■ **Data records**
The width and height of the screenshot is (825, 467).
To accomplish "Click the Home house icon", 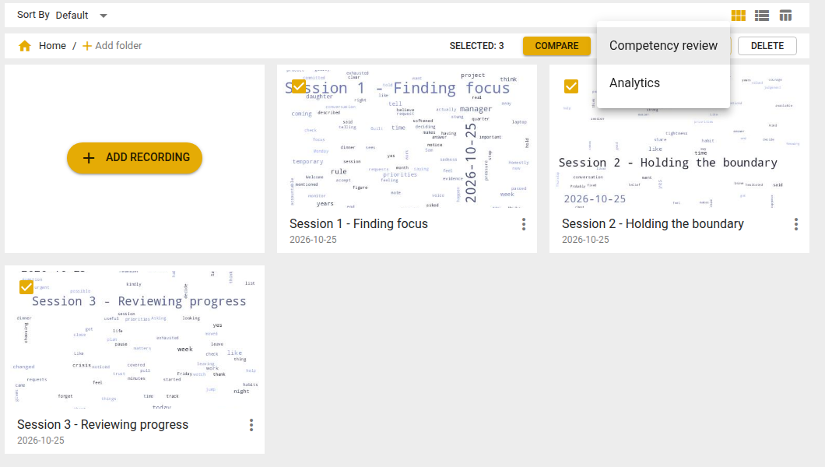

---

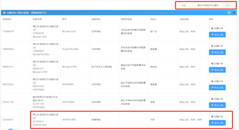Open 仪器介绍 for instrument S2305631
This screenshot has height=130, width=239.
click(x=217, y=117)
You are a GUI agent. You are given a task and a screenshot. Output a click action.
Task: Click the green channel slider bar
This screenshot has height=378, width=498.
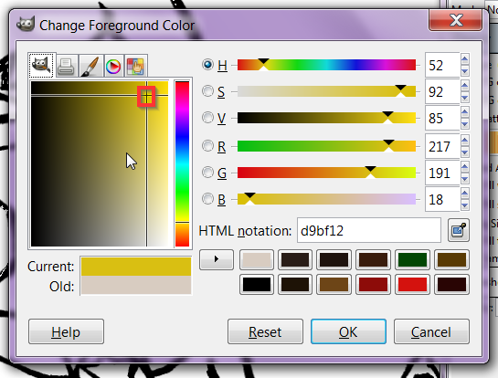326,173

■ **Work required**
Look above for the line with "The width and", then give again exactly every line from there through the line with "the Home house", skipping the pictures.

■ **Task solution**
The width and height of the screenshot is (825, 467).
To accomplish "Click the Home house icon", 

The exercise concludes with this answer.